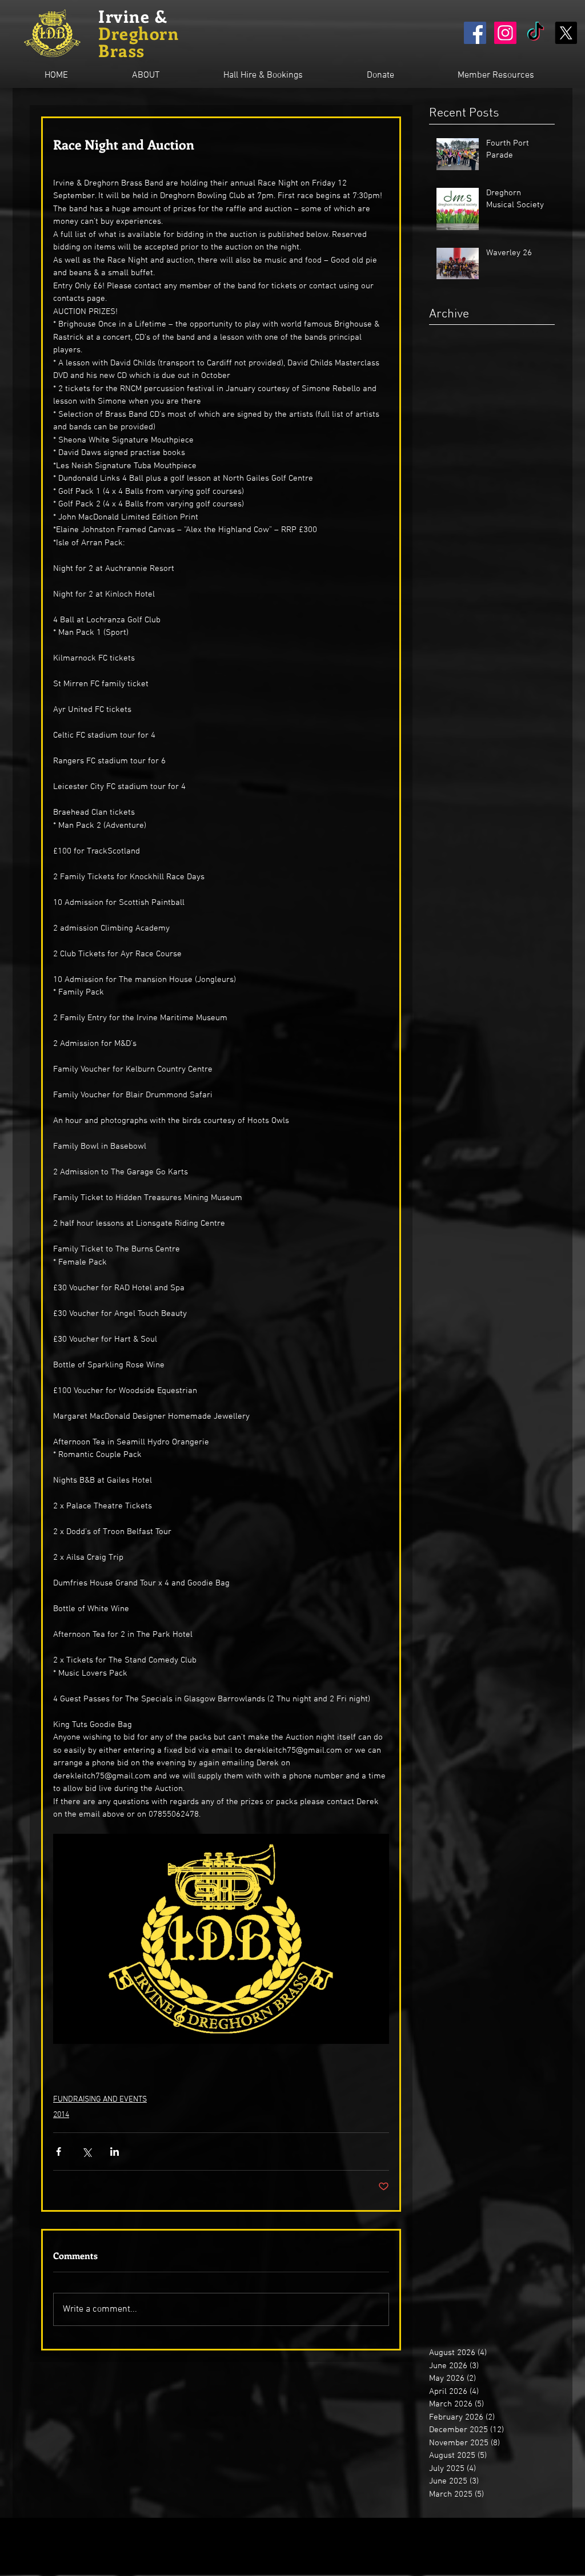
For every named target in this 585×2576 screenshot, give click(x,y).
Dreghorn (138, 33)
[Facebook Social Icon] (475, 33)
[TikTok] (535, 33)
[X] (566, 33)
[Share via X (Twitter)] (86, 2151)
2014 (61, 2115)
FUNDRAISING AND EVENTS (100, 2099)
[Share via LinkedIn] (114, 2151)
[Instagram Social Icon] (505, 33)
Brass (121, 50)
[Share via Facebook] (58, 2151)
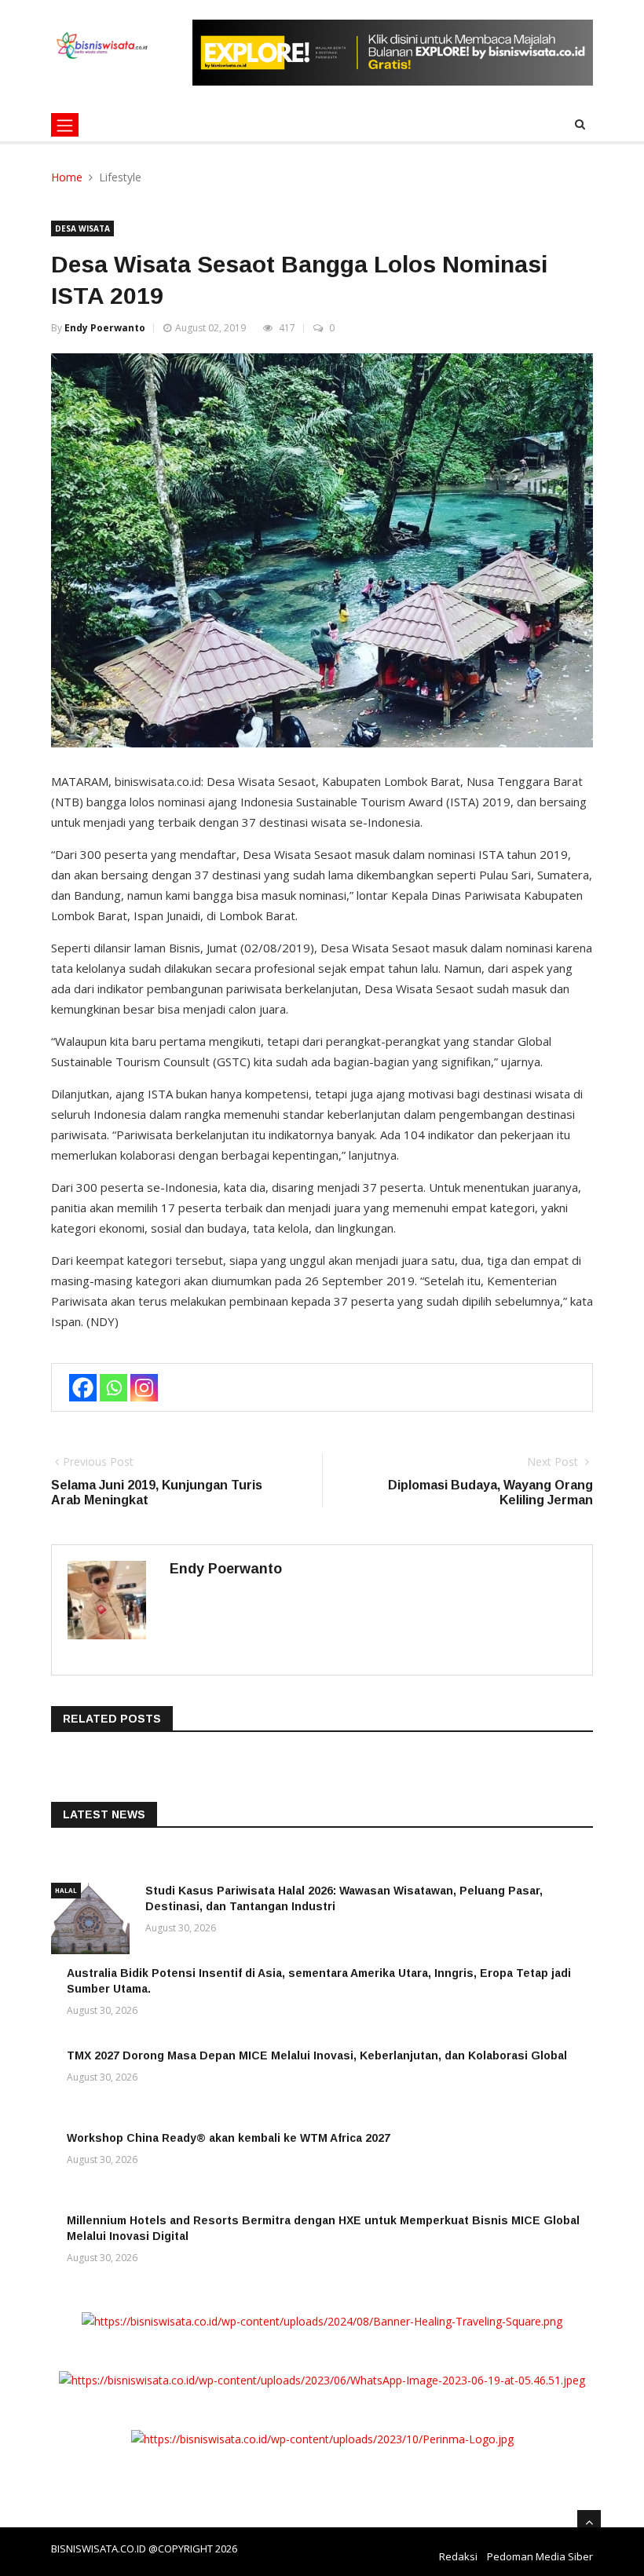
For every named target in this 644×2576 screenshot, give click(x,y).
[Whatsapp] (113, 1387)
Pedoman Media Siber (540, 2556)
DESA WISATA (82, 228)
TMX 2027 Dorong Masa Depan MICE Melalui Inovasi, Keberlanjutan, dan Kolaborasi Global (317, 2055)
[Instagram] (144, 1387)
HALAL (66, 1890)
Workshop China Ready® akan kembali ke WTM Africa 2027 (228, 2138)
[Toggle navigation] (65, 125)
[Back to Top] (589, 2522)
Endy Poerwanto (104, 327)
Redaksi (458, 2556)
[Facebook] (83, 1387)
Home (66, 177)
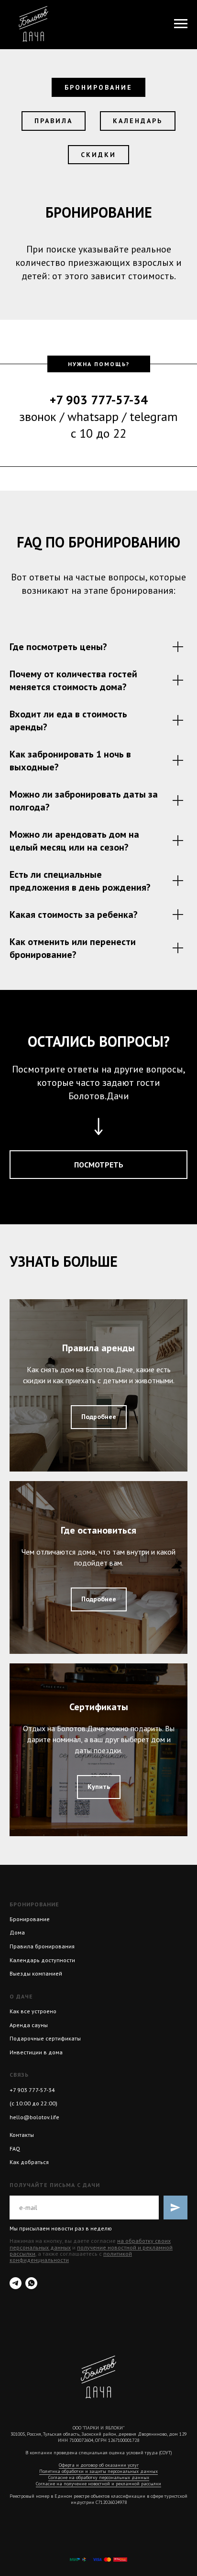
____
Leaving the pictures out, output each line of the listing exactly.

For every named target in this 585×2576 screenshot, give click(x,y).
Dreghorn (138, 33)
[Facebook Social Icon] (475, 33)
[TikTok] (535, 33)
[X] (566, 33)
[Share via X (Twitter)] (86, 2151)
2014 (61, 2115)
FUNDRAISING AND EVENTS (100, 2099)
[Share via LinkedIn] (114, 2151)
[Instagram Social Icon] (505, 33)
Brass (121, 50)
[Share via Facebook] (58, 2151)
For every named target in this 644×2576 screenshot, give click(x,y).
[Whatsapp] (113, 1387)
Pedoman Media Siber (540, 2556)
DESA WISATA (82, 228)
TMX 2027 Dorong Masa Depan MICE Melalui Inovasi, Keberlanjutan, dan Kolaborasi Global (317, 2055)
[Instagram] (144, 1387)
HALAL (66, 1890)
Workshop China Ready® akan kembali ke WTM Africa 2027 (228, 2138)
[Toggle navigation] (65, 125)
[Back to Top] (589, 2522)
Endy Poerwanto (104, 327)
Redaksi (458, 2556)
[Facebook] (83, 1387)
Home (66, 177)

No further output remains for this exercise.